Potential investment angle: Look for projects focused on significantly improving NFT user experience and integrating NFTs into daily consumer experiences—e.g., NFT check-ins.
5. Poor integration with other parts of the blockchain economy
To date, there has been little interaction between the NFT and DeFi worlds. Concepts like NFT collateralization are still largely in the hype phase and haven't progressed far.
To build strong moats for blockchain, ideally different parts of the ecosystem—like DeFi and NFTs—should leverage each other and grow together.
Why hasn't this happened yet? Partly because NFTs need stronger use cases and larger market caps to become meaningful native assets within DeFi. But achieving that requires solving problems #3 and #4—a bit of a chicken-and-egg situation.
Potential investment angle: Projects aiming to bridge DeFi and NFTs may still be "too early" until NFTs become a larger asset class, with a significant number of NFTs holding relatively stable value and broad holder bases.
Infrastructure
6. High cost and low performance of public blockchains
The search for faster, cheaper smart contract platforms has been a dominant investment narrative over the past two market cycles. Despite progress, public chains still suffer from poor performance—so this pursuit is far from over.
In the medium term, this will be a key factor determining whether public chains can compete with more centralized alternatives (such as CBDC networks) as the foundational infrastructure layer for the internet of value.
Potential investment angle: More "ETH killers" and "Solana killers" will enter the battlefield. You can identify solid mid-term leaders even if they don't end up being the ultimate winners—e.g., AOL and Yahoo existed before Google.

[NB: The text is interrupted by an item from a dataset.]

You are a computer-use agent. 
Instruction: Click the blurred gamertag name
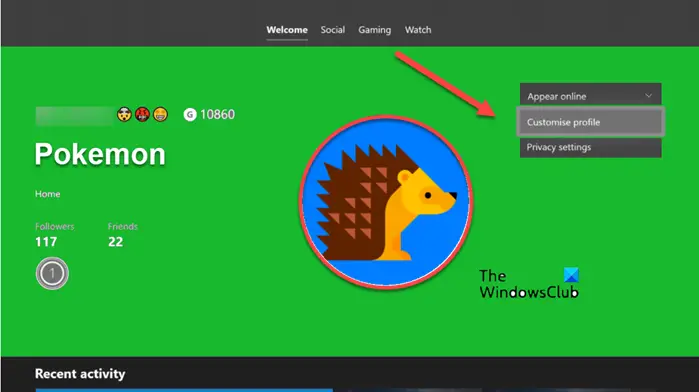(x=75, y=116)

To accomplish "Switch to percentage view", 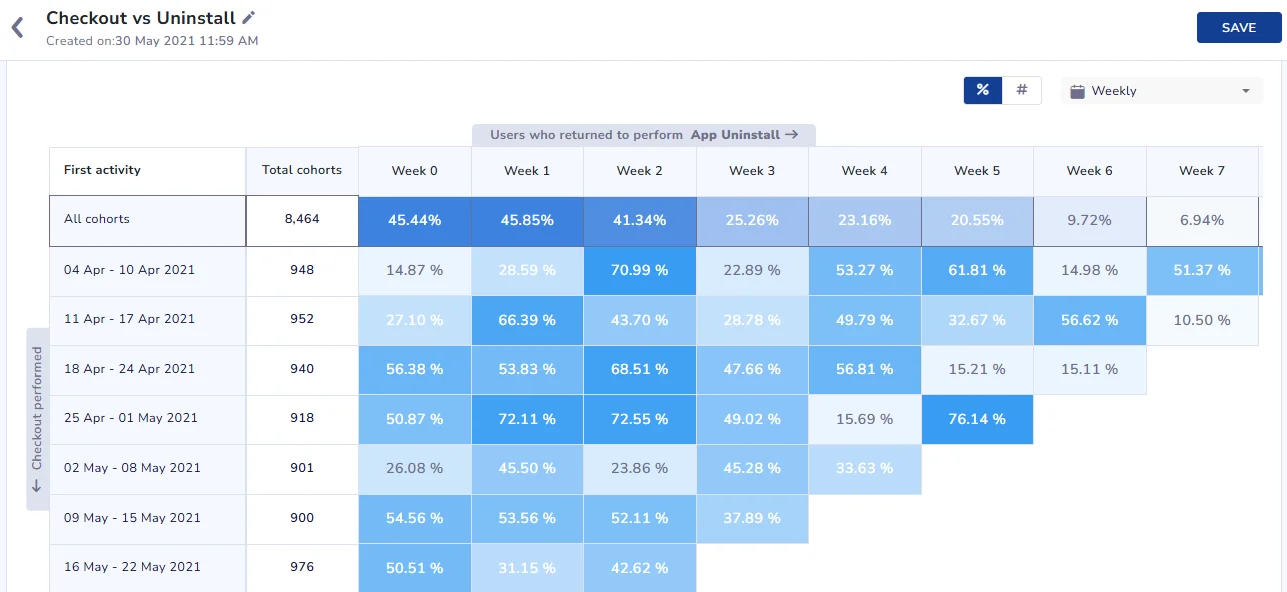I will click(x=982, y=90).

7. High friction and low security in cross-chain operations
Cross-chain messaging/bridging has become a fiercely competitive red ocean. Cross-chain bridges are hacked almost weekly, yet continue to handle growing transaction volumes.

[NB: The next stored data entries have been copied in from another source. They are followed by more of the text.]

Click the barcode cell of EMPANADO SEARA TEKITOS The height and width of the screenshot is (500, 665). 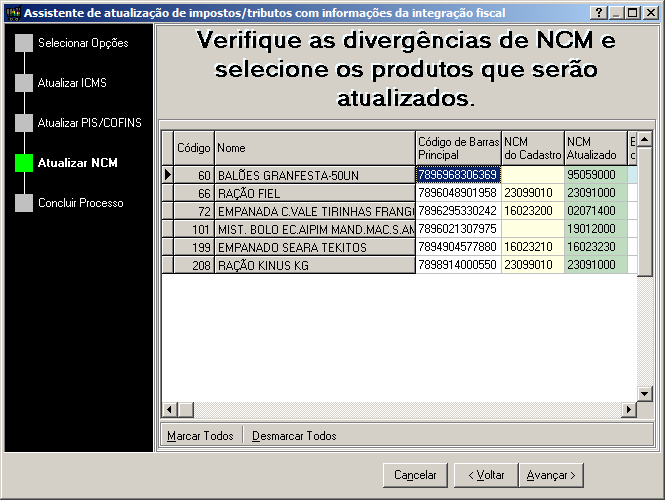pyautogui.click(x=457, y=247)
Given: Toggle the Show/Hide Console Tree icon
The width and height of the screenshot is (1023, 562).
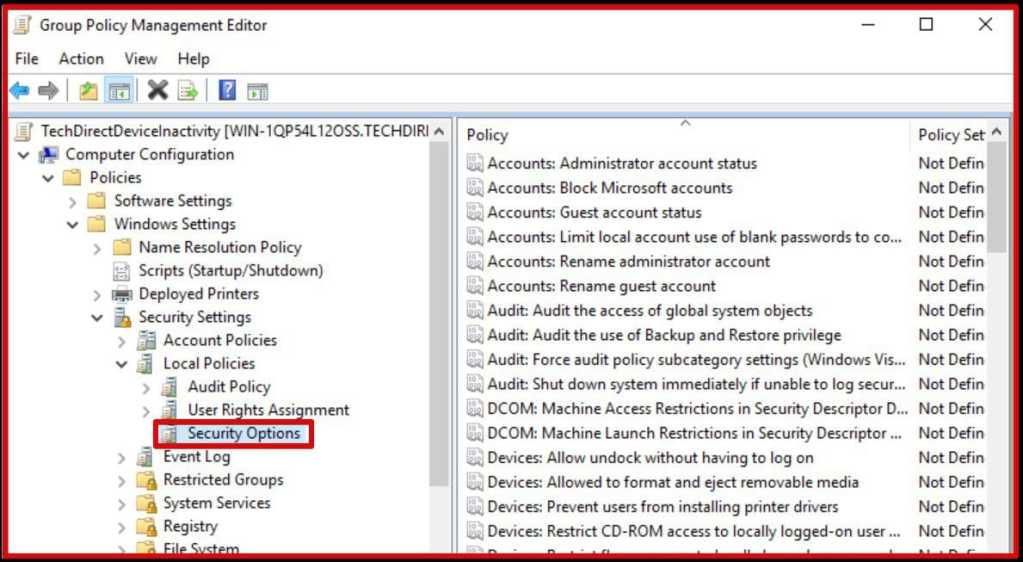Looking at the screenshot, I should pyautogui.click(x=119, y=91).
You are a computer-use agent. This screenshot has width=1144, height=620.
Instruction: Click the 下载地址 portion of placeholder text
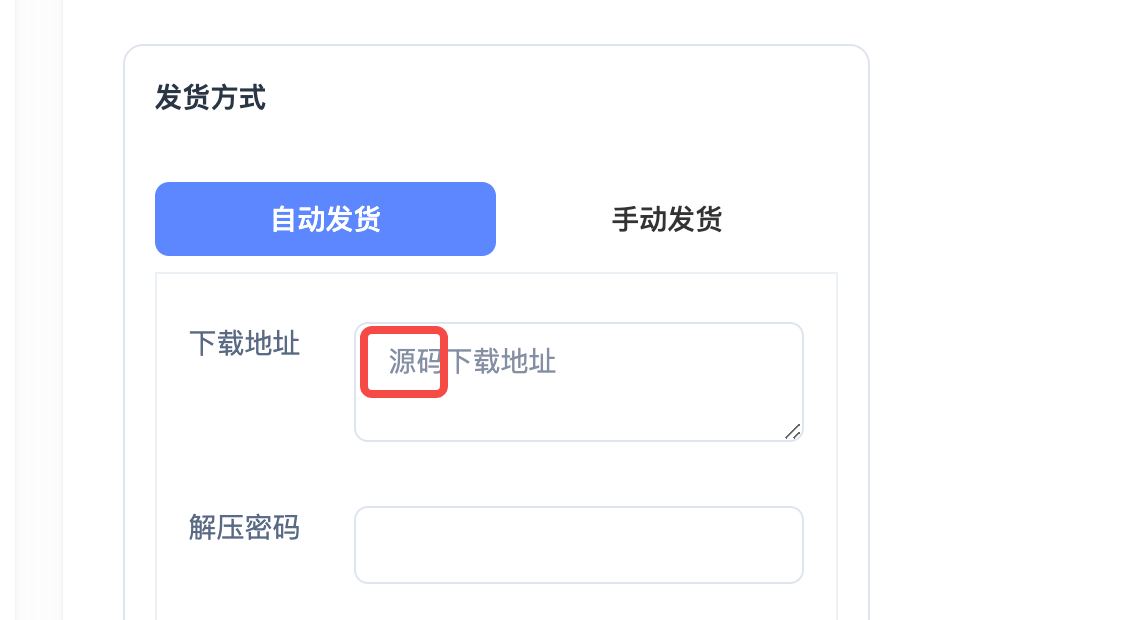point(502,361)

All of this signals an industry in its very early stages but experiencing high growth. By definition, an “internet of value” requires seamless connectivity across different blockchains. Robust cross-chain operations are critical for scaling Web3.

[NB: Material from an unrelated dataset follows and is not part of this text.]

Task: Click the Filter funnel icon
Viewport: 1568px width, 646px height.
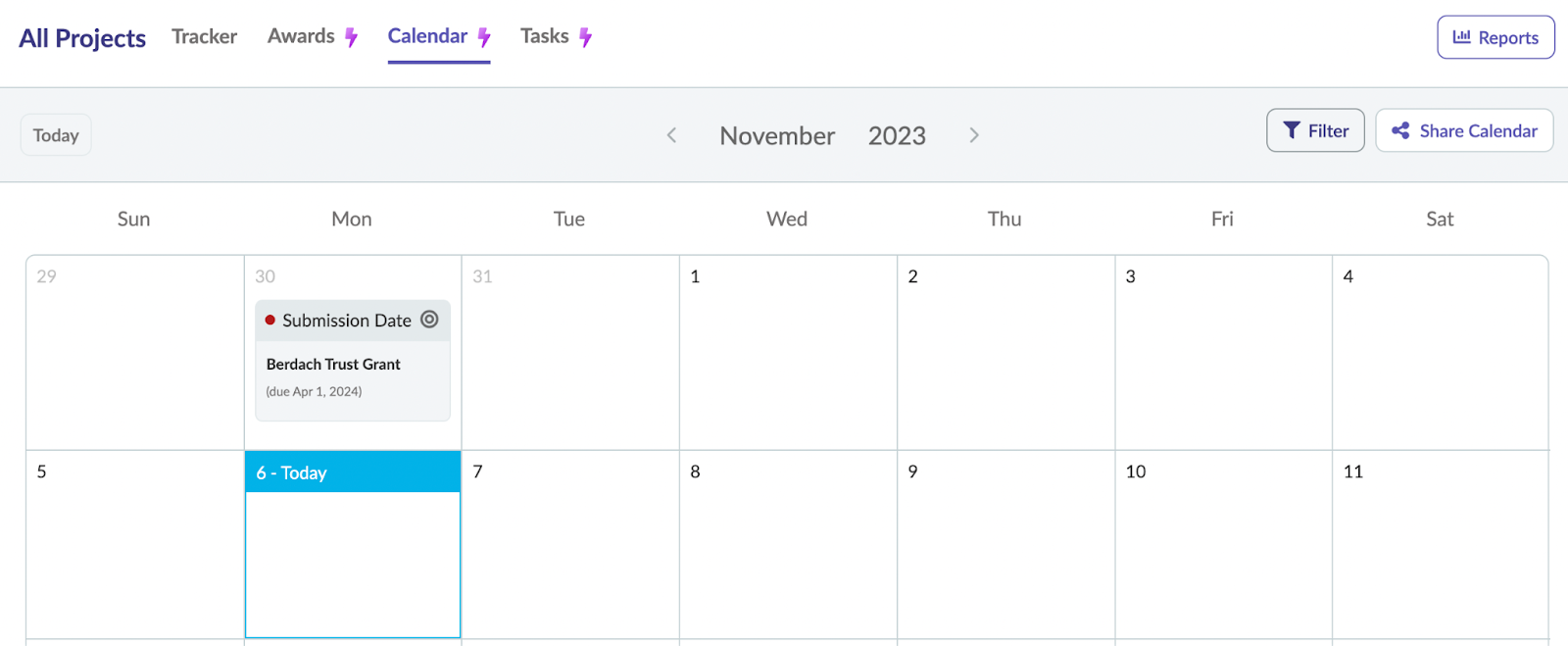Action: [x=1291, y=130]
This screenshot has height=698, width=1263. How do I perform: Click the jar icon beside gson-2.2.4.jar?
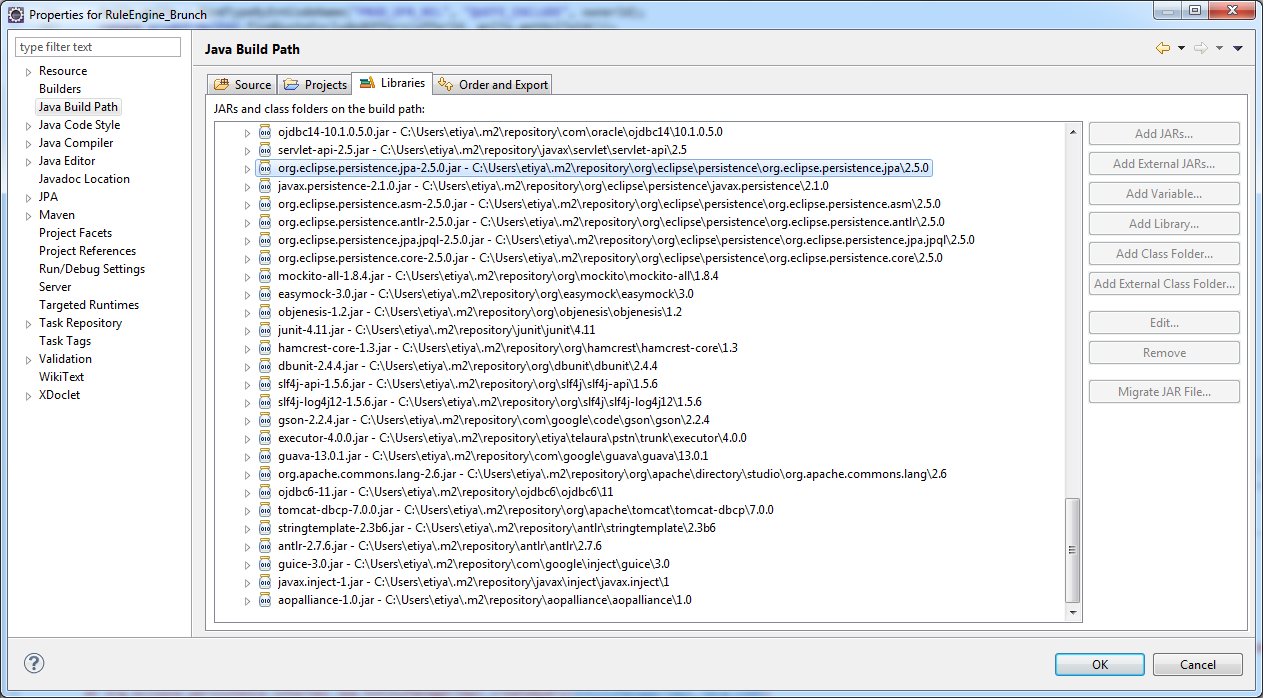point(265,420)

Potential investment angle: Similar to L1/L2, this space sees constant new entrants. But unlike public chains, there is currently no dominant market leader—large portions of the pie remain unclaimed. Learn to bet on mid-term leaders, but stay protocol-agnostic.
Application Layer
8. Lack of non-crypto-native projects / viable products
So far, most Web3 applications have revolved around project tokens that eventually became the product. These tokens did bring new users to Web3 through speculative waves. But once bear markets hit, they quickly collapsed.
More sustainable adoption may come from leveraging Web3 to support growth in other industries—using tools like blockchain payments, utility tokens, and NFTs.
Of course, these ideas and prototype projects existed in previous cycles, but crypto awareness in society may now finally be high enough for some "Web3 + traditional economy" hybrid experiments to succeed—helping drive the next wave of crypto adoption.
Potential investment angle: Look for projects bringing Web3 business models and tools into rapidly growing sectors of the real economy. In the U.S., examples of fast-growing industries include:
Direct retail;
Beverage manufacturing;
Healthcare;
Online gambling;
Personal services;
Real estate;
Transportation;
This doesn’t mean successful Web3 projects will necessarily emerge from these industries, but generally, high-growth industries provide favorable demand conditions for innovation—and Web3 could well be one of them.